Contributors

Thursday, October 27, 2016

The Most Important Election of My Lifetime

Every four years, the same tired claim is made:  "This is the most important election of our lifetimes -- maybe even the most important in American history!"  It is a very annoying claim -- firstly because it is obviously not the case that each election is more important than all the elections that came before it, and secondly because it should be enough that this is the only election we can affect now.

It does make me wonder, though:  What actually is the most important election in which I have been able to vote? 
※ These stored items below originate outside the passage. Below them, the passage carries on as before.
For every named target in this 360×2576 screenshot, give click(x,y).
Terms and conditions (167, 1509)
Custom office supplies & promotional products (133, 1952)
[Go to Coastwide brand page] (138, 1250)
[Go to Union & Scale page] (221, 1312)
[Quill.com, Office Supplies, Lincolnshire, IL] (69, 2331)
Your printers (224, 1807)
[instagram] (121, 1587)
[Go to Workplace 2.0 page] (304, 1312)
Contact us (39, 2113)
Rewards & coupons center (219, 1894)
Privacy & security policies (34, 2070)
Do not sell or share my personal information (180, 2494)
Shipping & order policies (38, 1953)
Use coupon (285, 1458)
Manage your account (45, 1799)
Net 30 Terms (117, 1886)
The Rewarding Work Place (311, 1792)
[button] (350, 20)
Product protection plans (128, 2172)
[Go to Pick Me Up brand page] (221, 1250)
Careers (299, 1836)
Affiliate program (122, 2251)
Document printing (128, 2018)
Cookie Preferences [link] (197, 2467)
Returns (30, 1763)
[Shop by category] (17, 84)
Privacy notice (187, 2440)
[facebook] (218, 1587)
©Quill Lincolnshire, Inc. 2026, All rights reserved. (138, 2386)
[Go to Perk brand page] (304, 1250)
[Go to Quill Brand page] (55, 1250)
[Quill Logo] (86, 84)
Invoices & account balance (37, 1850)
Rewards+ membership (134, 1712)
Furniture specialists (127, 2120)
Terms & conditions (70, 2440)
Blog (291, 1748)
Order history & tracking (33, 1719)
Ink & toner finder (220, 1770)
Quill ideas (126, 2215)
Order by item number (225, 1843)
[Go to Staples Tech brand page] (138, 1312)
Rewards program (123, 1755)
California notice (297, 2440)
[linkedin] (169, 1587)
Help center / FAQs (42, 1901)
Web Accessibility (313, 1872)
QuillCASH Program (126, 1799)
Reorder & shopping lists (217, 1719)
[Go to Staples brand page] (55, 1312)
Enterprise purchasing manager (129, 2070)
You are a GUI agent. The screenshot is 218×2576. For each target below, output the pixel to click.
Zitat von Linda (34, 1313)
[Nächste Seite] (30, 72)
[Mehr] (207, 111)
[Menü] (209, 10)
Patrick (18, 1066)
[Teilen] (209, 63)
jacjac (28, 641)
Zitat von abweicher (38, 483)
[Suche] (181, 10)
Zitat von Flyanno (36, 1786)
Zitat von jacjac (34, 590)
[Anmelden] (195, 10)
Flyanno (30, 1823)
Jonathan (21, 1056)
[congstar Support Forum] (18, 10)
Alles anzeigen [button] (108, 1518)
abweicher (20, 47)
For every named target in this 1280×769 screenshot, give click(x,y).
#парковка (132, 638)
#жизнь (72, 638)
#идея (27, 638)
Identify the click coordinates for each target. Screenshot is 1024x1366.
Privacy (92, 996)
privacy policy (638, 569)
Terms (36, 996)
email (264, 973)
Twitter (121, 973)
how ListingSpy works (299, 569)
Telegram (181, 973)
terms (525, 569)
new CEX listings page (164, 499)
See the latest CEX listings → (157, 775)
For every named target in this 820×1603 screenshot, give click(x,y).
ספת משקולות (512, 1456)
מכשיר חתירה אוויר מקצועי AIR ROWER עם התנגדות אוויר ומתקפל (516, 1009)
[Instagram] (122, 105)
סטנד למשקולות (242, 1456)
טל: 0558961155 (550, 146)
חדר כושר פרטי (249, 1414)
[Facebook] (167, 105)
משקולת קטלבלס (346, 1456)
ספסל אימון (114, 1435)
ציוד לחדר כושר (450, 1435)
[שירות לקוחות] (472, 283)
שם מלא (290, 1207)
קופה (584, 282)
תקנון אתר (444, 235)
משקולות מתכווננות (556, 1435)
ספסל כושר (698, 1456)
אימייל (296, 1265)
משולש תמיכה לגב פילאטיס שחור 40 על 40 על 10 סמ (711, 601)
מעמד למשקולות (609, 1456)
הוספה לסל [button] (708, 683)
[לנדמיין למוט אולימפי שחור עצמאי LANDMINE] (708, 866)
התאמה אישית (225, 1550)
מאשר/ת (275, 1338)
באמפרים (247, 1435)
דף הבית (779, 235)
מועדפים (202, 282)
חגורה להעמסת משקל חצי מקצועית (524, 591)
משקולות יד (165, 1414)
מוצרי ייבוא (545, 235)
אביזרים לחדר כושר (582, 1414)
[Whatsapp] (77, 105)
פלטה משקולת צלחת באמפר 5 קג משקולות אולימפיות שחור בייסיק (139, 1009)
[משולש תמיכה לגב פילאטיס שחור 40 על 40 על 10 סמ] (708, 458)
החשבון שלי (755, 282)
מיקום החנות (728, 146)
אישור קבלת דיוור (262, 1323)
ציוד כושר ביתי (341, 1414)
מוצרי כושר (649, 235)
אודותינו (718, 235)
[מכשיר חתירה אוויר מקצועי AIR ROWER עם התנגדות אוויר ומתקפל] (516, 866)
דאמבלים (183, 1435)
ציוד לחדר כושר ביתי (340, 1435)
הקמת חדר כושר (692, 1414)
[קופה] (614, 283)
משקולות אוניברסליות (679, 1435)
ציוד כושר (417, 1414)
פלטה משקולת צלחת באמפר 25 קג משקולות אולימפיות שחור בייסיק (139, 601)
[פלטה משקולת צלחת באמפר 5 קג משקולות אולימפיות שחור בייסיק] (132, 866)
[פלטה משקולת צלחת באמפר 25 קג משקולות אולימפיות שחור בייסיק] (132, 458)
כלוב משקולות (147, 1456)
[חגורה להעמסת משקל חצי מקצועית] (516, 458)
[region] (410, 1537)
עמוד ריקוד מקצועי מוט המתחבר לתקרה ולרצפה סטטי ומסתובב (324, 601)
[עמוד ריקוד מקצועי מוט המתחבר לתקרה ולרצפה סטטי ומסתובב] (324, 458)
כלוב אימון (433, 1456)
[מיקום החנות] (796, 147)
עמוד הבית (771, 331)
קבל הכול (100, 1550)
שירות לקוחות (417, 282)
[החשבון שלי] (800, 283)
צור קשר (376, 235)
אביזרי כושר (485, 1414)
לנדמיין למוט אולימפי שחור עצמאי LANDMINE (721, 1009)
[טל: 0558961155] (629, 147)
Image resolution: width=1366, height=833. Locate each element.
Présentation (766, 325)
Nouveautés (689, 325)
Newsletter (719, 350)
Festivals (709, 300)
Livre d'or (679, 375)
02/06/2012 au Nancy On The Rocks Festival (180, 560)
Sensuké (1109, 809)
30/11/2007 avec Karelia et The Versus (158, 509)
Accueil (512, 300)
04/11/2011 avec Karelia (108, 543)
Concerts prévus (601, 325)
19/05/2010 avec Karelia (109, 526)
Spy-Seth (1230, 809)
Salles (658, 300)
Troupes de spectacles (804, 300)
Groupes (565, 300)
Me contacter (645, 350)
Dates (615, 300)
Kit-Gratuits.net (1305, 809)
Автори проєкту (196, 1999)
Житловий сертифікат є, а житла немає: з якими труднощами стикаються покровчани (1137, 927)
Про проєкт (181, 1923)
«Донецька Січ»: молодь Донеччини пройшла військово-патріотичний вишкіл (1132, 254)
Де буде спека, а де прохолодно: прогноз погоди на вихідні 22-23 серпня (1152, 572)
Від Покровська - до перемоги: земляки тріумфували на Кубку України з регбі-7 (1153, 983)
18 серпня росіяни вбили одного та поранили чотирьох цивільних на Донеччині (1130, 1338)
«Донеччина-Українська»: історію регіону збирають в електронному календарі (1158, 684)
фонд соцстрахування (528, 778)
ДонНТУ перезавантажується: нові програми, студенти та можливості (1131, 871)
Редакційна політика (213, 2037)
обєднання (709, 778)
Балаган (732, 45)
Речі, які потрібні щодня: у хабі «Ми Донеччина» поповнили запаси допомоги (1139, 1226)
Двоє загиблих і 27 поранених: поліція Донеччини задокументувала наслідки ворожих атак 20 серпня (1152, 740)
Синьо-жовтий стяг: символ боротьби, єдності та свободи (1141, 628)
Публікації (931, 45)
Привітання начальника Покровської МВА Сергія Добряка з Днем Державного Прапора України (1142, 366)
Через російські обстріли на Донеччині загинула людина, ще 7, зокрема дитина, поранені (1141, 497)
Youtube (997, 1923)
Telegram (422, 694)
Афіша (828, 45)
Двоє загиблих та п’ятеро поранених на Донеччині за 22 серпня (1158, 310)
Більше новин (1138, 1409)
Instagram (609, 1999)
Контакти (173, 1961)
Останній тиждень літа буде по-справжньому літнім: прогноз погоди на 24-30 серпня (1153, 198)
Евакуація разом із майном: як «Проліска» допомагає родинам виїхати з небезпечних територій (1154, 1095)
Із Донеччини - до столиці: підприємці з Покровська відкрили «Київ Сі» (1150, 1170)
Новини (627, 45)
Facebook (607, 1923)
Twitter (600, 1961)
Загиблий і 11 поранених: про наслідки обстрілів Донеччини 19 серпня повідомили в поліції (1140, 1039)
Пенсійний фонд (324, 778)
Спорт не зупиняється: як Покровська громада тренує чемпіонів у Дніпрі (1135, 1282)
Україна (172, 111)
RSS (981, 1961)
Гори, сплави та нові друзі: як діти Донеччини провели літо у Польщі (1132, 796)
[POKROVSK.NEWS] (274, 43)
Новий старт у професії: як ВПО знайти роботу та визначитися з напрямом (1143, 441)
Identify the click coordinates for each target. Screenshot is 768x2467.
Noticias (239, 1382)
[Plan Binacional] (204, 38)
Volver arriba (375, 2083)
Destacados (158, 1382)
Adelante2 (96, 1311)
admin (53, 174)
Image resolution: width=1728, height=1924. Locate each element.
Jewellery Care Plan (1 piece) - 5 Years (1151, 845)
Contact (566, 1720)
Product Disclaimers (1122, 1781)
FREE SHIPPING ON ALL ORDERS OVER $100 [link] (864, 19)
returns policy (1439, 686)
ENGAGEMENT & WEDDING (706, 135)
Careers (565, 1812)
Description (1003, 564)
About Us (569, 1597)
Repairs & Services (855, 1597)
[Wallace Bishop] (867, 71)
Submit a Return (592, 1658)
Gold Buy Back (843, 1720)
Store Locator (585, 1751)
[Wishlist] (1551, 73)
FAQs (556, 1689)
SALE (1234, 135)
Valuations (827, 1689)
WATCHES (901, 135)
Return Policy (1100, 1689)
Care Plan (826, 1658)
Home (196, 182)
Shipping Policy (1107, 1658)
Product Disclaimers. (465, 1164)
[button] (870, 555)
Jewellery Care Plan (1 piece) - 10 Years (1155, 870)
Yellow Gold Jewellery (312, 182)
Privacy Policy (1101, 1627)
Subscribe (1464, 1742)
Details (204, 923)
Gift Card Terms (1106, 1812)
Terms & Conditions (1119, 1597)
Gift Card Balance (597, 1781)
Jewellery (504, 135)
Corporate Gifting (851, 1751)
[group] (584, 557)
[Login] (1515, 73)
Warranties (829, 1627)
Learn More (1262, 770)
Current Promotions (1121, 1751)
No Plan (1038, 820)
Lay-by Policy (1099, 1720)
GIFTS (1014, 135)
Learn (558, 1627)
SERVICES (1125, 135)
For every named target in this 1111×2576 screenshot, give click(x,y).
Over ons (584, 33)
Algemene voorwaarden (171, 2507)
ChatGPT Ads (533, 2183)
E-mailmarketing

It seems reasonable confine the question to presidential elections, and to base my answer on several considerations.
  • Was there a particularly important issue at stake?
  • Was there a difference between the stances of the two candidates?
    • Was the difference real, or merely rhetorical?
    • Was the issue really a priority to the two candidates, or was it at the bottom of their wish lists?
  •  Did the issue regard something that a president can actually have an important effect?
Let's go through a list of likely distinctions, then.  Abortion is a hugely important issue, but it is (a) largely outside a president's control, and (b) clearly not an actual priority of Republican presidents, however much they might hype it to certain crowds during fund-raisers and campaign rallies.  The whole "gay marriage" / transgender bathrooms / whatever spectrum of issues is likewise important, but, again, (a) it seems to be driven by cultural forces largely beyond a president's control, and (b) these issues have not featured prominently in the campaigns of Republicans this fall, in spite of the rapid and dramatic changes that have recently taken place.  How about the response to the terrorist attacks of September 11?  I think a US war in Afghanistan was an inevitable response from any president.  Also, although I could not have actually voted for Gore due to his positions on issues like abortion and family issues, he probably would not have invaded Iraq, and the Republican-controlled congress would probably not have given him the exaggerated powers that they granted George W. Bush.  So far, none of these elections are looking that important.

My best guess, then, is that the most important election I have voted in was my very first election, the one that elected George H. W. Bush.  The issue was the US behavior during the collapse of first East Germany, then the Warsaw Pact, then the Soviet Union itself -- and since nuclear war was a very real possibility, the stakes were amazingly high and the role of the president was absolutely essential.  I cannot be sure how Dukakis might have been different, but Bush had much more international experience, and the Soviet Union might have been more reluctant to react by lashing out with Ronald Reagan's protégé in office.  One way or another, that was a dangerous stretch of history, and it is something of a miracle that we got through it with no more violence than what happened in Romania, so I would not be willing to change anything about it.